* **ENTRIES SUPPLIED**:
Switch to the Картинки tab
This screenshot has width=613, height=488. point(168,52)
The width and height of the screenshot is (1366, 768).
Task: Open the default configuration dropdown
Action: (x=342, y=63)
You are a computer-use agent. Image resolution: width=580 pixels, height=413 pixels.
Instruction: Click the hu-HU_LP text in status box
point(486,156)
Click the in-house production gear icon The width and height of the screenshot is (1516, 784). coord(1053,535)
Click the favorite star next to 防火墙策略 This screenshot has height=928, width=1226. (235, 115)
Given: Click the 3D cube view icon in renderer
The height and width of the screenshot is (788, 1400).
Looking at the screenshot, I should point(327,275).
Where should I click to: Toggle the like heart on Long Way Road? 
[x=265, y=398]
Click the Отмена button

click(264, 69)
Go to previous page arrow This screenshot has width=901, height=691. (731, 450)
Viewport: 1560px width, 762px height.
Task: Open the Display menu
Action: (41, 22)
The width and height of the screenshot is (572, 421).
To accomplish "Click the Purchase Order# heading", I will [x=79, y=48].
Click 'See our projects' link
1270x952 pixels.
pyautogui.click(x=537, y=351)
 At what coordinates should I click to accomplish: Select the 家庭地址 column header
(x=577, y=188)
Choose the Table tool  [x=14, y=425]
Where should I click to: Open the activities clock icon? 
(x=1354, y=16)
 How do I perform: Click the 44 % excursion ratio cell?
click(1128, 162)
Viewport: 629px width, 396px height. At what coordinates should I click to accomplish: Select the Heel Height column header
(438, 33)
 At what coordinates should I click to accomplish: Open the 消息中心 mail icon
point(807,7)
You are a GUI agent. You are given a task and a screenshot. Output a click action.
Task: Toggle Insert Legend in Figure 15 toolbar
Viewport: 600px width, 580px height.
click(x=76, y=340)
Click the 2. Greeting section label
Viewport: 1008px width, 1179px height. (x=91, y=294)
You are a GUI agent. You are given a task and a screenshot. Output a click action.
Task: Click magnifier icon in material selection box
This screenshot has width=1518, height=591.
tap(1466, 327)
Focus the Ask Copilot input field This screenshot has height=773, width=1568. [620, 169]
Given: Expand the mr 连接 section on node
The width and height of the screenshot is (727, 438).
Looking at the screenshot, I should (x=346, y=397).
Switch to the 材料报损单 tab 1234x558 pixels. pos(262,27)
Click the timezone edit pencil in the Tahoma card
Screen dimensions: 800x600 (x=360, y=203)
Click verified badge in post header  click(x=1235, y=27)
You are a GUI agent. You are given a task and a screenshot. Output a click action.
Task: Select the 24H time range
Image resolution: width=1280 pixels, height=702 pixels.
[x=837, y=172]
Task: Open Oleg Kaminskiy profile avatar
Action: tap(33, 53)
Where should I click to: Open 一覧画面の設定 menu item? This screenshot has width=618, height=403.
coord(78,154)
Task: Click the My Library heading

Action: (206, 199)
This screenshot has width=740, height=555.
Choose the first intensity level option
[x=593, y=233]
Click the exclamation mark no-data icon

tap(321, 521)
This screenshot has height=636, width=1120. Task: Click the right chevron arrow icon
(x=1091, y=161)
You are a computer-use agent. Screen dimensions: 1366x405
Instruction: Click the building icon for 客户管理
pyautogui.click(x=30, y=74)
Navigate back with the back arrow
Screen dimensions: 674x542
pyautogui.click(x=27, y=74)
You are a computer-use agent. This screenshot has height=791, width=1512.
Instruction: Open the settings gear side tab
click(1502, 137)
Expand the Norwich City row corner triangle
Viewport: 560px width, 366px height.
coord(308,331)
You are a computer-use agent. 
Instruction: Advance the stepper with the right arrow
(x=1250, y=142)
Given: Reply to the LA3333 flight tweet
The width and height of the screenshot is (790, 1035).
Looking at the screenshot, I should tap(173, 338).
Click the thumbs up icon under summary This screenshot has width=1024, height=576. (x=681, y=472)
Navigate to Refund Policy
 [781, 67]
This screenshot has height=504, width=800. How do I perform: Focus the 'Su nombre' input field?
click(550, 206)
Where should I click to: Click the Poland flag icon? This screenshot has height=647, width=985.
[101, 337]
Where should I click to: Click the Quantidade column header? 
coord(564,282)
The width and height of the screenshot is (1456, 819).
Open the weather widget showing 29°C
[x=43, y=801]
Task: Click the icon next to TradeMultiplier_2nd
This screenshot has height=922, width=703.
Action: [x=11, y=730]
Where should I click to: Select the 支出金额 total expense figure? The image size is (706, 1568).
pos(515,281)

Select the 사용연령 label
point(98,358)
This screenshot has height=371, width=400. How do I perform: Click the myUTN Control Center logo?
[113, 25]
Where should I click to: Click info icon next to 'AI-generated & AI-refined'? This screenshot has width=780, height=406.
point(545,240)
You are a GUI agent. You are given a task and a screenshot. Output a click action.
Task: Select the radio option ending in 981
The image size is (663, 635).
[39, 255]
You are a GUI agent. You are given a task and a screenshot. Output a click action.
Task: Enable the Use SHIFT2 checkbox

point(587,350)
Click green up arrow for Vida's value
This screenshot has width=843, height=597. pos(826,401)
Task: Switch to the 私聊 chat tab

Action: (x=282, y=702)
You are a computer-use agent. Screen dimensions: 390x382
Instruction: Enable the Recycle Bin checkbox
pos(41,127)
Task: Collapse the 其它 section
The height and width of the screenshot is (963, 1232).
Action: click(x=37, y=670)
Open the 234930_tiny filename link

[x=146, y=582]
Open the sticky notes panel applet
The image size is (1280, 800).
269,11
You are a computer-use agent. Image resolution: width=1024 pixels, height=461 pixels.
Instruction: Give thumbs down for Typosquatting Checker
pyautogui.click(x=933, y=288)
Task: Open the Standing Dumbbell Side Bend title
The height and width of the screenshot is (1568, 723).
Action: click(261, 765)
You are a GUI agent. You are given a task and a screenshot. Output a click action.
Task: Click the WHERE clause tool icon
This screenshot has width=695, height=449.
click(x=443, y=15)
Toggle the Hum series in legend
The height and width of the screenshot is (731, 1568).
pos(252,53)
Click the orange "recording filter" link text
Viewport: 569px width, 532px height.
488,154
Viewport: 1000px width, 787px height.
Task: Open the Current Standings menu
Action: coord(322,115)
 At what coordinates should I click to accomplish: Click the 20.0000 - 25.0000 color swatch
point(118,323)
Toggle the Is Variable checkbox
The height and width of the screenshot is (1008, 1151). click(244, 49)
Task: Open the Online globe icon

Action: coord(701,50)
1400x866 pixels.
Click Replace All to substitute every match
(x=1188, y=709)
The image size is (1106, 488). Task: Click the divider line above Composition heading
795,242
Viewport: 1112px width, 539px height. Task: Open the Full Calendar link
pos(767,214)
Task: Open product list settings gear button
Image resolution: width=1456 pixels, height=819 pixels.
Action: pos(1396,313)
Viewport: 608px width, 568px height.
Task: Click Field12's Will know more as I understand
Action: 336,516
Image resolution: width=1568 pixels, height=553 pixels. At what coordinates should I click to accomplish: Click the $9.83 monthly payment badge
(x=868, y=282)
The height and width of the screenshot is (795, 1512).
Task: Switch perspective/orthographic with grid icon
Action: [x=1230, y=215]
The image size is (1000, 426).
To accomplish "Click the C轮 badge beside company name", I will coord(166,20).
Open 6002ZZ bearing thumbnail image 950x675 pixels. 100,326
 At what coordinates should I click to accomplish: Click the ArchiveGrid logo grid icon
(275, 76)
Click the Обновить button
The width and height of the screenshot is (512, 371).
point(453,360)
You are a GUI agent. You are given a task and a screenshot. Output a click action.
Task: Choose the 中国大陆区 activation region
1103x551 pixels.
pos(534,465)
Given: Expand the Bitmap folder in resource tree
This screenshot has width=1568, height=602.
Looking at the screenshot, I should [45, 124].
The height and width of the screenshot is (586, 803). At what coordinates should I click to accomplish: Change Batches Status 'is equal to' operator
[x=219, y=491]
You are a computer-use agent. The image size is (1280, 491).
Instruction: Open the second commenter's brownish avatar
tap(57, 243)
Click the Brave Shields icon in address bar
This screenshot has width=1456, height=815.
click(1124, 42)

* **BRIEF**: Go through the records above and return every line that holds the string "computer".

* **ANSWER TO THIS PROBLEM**:
You are a computer-use agent. Image resolution: width=580 pixels, height=413 pixels.
You are a computer-use agent. Screen dimensions: 1366x405
You are a computer-use agent. This screenshot has height=791, width=1512.
You are a computer-use agent. 
You are a computer-use agent. Screen dimensions: 390x382
You are a computer-use agent. Image resolution: width=1024 pixels, height=461 pixels.
You are a computer-use agent. The image size is (1280, 491).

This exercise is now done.